A Tale of Missed Steps
Twentieth Day of the Sixth Month 293 AC
Taking a seat upon what you rather suspect is a stolen chair, the pale lines where the wood had been mended by sorcery still clear for all to see, you ponder your options. As you look around at the two who stand before you, both strong-willed and clever in their own ways, you realize that you would be better served not with a command or even a suggestion, but a question: "What would you do with a dragon? What would it offer that would be worth the beacon to every foe you would care to name, and some no doubt that escape even my sight?"
"Same thing we've been doing to far," Dalla replies quickly. "Raiding, looting, and burning. Ain't no one that's sure clansmen can fly though we've done it lots. We'll be more careful with a dragon."

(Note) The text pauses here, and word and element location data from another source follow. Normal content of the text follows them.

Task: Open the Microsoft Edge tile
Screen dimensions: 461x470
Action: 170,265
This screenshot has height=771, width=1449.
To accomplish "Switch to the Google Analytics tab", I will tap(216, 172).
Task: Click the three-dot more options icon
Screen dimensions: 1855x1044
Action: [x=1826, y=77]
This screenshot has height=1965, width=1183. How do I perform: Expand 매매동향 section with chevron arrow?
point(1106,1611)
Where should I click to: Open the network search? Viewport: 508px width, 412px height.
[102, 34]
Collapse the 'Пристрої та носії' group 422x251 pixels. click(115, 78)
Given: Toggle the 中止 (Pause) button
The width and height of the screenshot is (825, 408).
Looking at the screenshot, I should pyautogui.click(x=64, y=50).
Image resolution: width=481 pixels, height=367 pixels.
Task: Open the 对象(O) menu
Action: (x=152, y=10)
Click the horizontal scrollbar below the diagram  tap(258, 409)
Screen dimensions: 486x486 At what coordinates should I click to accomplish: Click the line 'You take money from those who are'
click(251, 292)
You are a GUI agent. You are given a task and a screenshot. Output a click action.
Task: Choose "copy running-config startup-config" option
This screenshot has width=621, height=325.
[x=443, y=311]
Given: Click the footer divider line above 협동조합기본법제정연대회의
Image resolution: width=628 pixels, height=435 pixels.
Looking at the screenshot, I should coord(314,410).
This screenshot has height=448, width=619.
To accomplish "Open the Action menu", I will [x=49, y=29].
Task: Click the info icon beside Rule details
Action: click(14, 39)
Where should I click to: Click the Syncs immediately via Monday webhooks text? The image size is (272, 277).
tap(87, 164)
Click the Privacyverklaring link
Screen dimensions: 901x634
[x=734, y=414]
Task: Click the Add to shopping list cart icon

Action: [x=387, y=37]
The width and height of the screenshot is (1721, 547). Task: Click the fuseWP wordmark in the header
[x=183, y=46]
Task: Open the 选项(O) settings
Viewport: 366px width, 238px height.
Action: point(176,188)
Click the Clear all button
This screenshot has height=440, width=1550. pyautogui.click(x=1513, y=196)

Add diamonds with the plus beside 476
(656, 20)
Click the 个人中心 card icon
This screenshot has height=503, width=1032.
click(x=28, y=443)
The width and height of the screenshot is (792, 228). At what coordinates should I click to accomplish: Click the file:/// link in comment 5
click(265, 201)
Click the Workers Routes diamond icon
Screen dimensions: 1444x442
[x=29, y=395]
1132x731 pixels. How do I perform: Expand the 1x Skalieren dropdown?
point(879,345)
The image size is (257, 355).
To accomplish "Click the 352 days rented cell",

Rather than answer you turn to Nettles: "How easily would you be able to hide a dragon, my lady...?"
"I ain't no lady," the ancient dragonrider snorts. "It wouldn't be easy, but magic can do lots of things that aren't easy these days, like coming over hundreds of leagues to argue over a dragon that ain't even alive yet. Maybe he'll never be." Again you see sorrow reflected in her gaze, again she forces it away with what you suspect is near enough a lifetime's practice.
"Magic can hide and magic can find," Dany agrees. "I've done both, but they still don't hang in the same scales."
"How d'you mean?" the Godspeaker asks, seemingly genuinely curious more than defensive at Dany's easy manner.
Your sister shrugs: "Maybe you can hide a dragon. Won't be easy because it's big in more than one way, fire and magic made flesh, but what about a dragon's marks? Patches of burnt forest? Gouges in wood?"
"There are other more esoteric signs," you step in. "Echoes bound in every grain of sand, in every breath of wind. I might take up this..." you motion to the simple wooden plate in front of you, "and from it divine every word spoken in its presence for the past year."
"Is that so?" Dalla tilts her head as if not quite sure what to make of you.
From another the gesture of doubt might have seemed insulting, but the girl reminds you too much of Vee for you to be offended over a scuffing of royal dignity. Thus you simply take up the plate and speak over it words of wishcraft, bending your thoughts to its subtle memories. One after another you recite discussions that took place over the past few days, be they raiding plans, talk of blood magic and the changing times, or simply dinner table chatter of the sort one can find from the leanest hovel to the grandest of palaces.
"You heard me, you're free go and gods be with you..." Dalla's voice
"Why?" a second trembling voice, almost disbelieving. Though you heard it only briefly you know it to be the Rowan girl, Elinor.
"Because the gods will it," comes the cryptic reply.
Your eyes snap open as you ask: "Why did you release the girl you had serving you?"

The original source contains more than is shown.